Image credit: iStock
This is the second of a two-part series about making maths fun through art.
Want to learn how to integrate art and maths? Read on for these five interesting – and easy – ways to get your kids talking about maths concepts!
Inspired by Paul Klee’s Castle and Sun, this craft project can improve your child’s understanding of fractions. Cut up lots of coloured basic shapes (squares and rectangles) out of construction paper, and have your child glue them to a sheet of white paper, without overlapping or gaps.
Through this, your child learns about basic geometry and how areas and shapes interact. Older kids can learn about fractions; for example, ask them “How much of the page is red?”
An irrational skyline
The concept of irrational numbers can be hard to grasp, but this easy art project allows kids to appreciate how they neither end nor repeat.
Start with a printout of your favourite irrational number – we like to use pi. Using either graph paper or a ruler, fill in your skyline using the digits of pi as the heights for your buildings – keep going until you run out of paper or patience. When you’re done, paint a beautiful sunset behind the skyline.
Make your own tile
Tessellation – when a shape is repeated so that it covers a plane without any gaps or overlaps – is a fun way to learn about geometry and angles. Explore regular tessellations by cutting out copies of a basic shape (such as a triangle, hexagon, square or these combinations) and using them to fill a space.

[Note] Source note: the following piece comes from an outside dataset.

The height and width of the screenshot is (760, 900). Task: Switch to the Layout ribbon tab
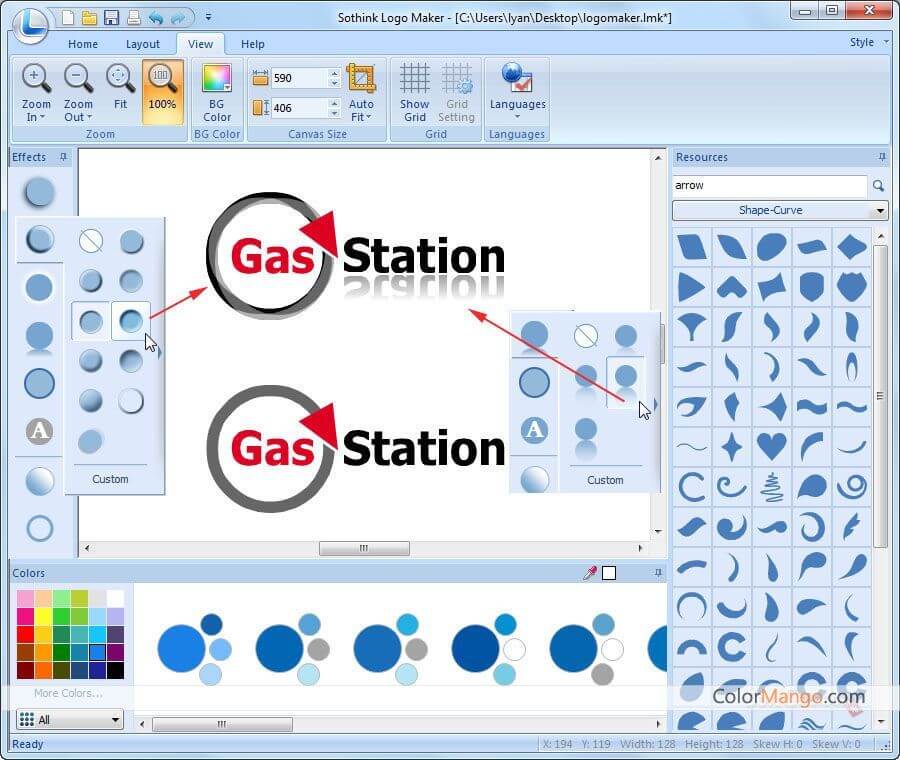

A more creative way is to create your very own unique tessellation stamp! Follow the instructions to make a tessellation, then transfer your design to a piece of foam and cut it out. Glue the foam shape to a handle (an old medicine bottle works well) and stamp away.
This is a fun activity to do at the beach, and best of all, it can be enjoyed by children of all ages. First, gather shells and sort them into groups according to their shape, colour and size. You can also use this opportunity to give a small science lesson about sea creatures and shells, or to practise counting.

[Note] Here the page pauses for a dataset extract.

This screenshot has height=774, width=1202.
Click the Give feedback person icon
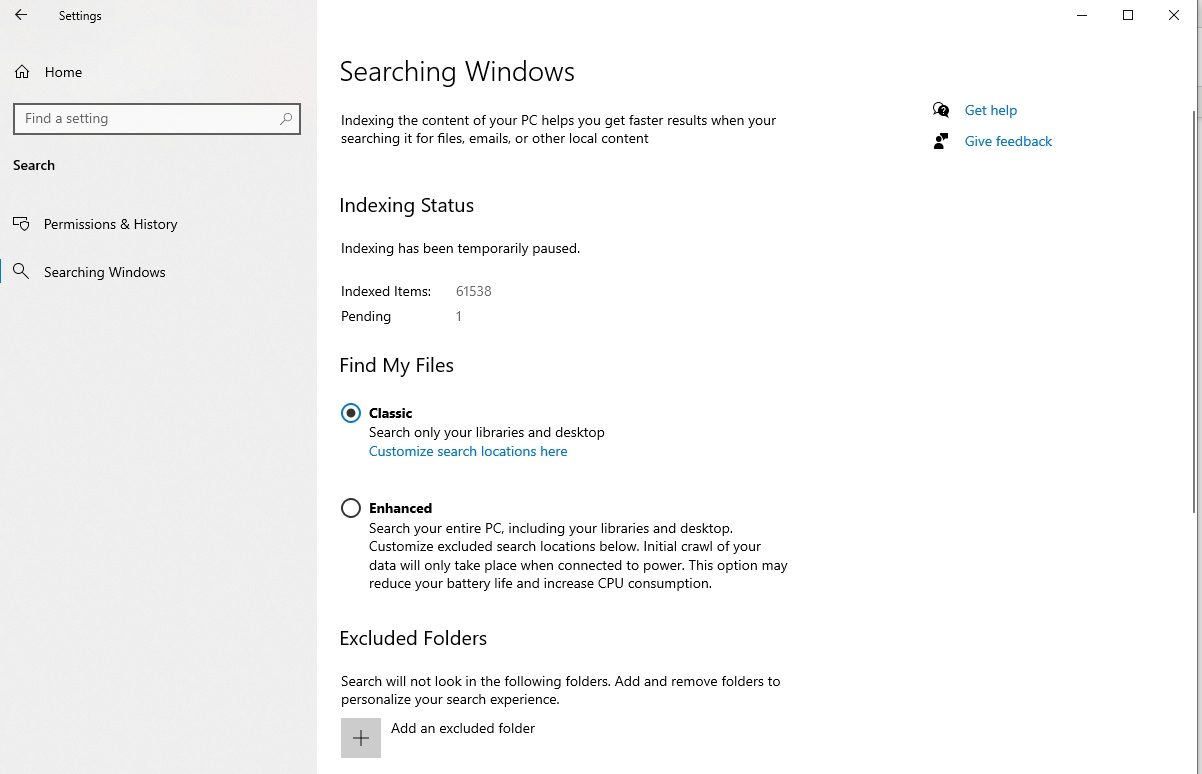coord(940,141)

Then, start to build your mandala or pattern. Create a basic flower or circle shape then add on your own designs as you go, keeping your overall shape symmetrical. This activity covers many areas of maths such as counting, patterns, comparing and matching, fractions, and understanding the link between radius and circumference.
Origami – the Japanese art of folding paper – can be a wonderful tool for exploring various maths concepts. It can be used to learn how to measure and bisect an angle, for example. You can also use origami techniques to fold a pretty polygon and in the process, learn all about surface area, angles and geometry.
This site is a wonderful resource for origami patterns – start with the basic ones, such as a cube, and then work your way up into the more complex ones. While you are creating your origami polygons, talk to your child about shapes and angles, and how these are linked to the shape you are making.